There are major conflict of interest issues with an exchange that itself is a trader.
A real exchange doesn't care what the price is. They just make money on transactions. There's no way they can lose big. The same is true of brokerages. (Mt. Gox is both, because it holds customer funds.)
It's so tempting for brokerages to trade for their own account. Historically, this is a bad thing; many brokerages have collapsed doing that. It's also possible for brokerages to cheat their customers in many ways.
One is
"front-running". A player who passes along orders can insert their own orders into the stream. All they have to do to make money consistently is to occasionally put in their own matching "buy" order when someone sends in a "sell" above the last price, and fill their own order first. Conversely, they can put in a "sell" on a downtick. The edge from that information advantage is enough to insure profits in a volatile market.
Another is failing to segregate customer funds from the brokerage's own funds.
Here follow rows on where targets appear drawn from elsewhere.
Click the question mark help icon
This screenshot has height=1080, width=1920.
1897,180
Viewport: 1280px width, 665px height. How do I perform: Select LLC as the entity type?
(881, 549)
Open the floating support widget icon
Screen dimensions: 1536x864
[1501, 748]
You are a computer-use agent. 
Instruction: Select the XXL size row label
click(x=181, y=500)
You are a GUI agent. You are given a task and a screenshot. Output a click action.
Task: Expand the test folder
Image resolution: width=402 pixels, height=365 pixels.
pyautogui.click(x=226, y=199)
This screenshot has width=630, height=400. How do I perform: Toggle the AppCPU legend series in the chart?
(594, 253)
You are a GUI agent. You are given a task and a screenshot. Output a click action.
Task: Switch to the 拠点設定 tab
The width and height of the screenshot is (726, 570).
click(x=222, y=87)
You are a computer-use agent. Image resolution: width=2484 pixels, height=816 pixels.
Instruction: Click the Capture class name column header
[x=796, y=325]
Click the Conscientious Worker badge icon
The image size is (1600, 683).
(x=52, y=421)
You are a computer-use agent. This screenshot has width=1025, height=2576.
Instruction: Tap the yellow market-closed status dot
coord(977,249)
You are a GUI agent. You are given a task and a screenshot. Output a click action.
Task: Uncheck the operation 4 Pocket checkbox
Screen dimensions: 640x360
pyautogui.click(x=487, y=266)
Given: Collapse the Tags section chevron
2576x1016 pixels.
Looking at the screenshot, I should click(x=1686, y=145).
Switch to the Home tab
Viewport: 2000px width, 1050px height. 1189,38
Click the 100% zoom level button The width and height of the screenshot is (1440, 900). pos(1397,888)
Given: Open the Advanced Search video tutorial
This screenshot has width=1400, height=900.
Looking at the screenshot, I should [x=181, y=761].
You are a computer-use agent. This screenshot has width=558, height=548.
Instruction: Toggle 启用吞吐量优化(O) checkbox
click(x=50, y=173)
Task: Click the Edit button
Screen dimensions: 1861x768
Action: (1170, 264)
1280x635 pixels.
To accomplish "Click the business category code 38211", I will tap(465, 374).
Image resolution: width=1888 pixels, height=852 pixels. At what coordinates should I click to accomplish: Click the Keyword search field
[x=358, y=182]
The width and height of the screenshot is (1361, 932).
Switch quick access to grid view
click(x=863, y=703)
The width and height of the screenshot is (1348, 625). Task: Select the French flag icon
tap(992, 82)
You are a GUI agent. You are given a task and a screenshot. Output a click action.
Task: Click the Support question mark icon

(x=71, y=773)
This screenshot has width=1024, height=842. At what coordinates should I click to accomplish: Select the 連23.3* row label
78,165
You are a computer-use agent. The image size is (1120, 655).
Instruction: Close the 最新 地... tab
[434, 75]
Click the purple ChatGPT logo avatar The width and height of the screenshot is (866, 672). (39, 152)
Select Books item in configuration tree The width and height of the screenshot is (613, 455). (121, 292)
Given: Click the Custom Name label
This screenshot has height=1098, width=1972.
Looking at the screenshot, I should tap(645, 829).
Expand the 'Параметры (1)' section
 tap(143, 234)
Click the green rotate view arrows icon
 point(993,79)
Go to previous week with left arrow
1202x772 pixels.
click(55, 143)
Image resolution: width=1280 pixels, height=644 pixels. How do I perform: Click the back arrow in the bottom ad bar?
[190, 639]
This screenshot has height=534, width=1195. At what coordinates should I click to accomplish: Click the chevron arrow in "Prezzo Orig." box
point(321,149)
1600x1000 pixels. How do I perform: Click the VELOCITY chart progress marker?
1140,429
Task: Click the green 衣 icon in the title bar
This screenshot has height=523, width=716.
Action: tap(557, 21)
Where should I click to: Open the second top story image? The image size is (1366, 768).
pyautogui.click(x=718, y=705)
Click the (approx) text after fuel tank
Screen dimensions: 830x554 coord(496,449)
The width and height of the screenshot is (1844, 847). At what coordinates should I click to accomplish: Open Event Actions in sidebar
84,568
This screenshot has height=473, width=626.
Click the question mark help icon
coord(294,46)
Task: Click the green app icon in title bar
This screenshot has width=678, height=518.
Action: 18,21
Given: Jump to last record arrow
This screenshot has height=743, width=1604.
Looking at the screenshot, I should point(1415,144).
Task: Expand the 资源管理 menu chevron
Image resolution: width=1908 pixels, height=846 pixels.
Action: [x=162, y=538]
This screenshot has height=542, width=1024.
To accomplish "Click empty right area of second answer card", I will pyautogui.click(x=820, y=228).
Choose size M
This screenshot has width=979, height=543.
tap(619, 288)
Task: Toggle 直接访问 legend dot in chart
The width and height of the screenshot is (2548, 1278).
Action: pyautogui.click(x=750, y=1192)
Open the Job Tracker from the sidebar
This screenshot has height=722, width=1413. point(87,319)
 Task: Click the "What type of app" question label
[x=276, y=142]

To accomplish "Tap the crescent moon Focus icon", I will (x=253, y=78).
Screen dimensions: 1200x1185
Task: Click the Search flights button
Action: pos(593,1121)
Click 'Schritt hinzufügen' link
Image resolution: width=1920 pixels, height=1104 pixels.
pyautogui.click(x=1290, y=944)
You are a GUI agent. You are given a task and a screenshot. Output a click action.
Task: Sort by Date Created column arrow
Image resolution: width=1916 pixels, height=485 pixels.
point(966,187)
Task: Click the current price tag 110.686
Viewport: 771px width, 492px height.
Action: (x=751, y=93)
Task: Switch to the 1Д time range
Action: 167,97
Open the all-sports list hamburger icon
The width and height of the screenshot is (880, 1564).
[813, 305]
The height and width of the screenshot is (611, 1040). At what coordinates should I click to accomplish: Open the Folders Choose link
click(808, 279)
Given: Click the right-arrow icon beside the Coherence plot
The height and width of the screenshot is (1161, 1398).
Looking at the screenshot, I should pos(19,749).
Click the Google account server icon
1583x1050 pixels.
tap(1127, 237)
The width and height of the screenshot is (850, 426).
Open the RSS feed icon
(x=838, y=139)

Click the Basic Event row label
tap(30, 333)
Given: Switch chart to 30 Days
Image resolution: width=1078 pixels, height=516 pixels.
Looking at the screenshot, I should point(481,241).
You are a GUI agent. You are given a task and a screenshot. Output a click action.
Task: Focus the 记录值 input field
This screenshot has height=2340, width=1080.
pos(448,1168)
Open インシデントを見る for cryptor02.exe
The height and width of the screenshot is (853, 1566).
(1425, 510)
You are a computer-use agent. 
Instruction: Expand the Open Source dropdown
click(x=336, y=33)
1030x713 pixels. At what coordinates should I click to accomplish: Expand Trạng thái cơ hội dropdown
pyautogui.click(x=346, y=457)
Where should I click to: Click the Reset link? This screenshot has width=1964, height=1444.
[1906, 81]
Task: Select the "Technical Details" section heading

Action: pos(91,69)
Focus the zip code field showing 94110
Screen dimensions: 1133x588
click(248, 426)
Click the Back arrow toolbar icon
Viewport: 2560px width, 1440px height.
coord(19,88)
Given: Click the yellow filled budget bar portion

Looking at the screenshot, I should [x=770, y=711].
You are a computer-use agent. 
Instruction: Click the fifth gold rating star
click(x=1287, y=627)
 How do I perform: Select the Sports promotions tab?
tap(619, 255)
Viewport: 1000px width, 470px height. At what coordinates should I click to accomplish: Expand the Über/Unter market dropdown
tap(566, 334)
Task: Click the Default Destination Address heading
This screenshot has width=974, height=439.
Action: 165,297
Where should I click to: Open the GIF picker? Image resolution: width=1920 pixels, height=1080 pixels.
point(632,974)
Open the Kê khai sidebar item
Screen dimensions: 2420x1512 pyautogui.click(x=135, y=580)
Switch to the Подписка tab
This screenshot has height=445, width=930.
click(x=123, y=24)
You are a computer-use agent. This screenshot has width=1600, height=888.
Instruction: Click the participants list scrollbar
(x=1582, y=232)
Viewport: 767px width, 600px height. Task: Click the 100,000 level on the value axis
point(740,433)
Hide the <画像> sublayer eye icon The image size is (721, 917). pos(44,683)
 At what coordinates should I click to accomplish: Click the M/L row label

Legitimate brokers are required to do this. (Banks are not, which is why banks are so heavily regulated.) If funds are segregated, and the brokerage goes bust, the customer's funds are still there. Failure to segregate funds usually means the broker is speculating with the customer's money. Mt. Gox is opaque enough that we don't know if they're co-mingling funds.
This is why I strongly suggest not keeping funds with Bitcoin "exchanges".
Move out all balances daily. Trade if you like, but don't use an exchange as a bank. They're acting as banks, or at least non-bank depository institutions, but they don't have the regulation or auditing required to hold the funds of others.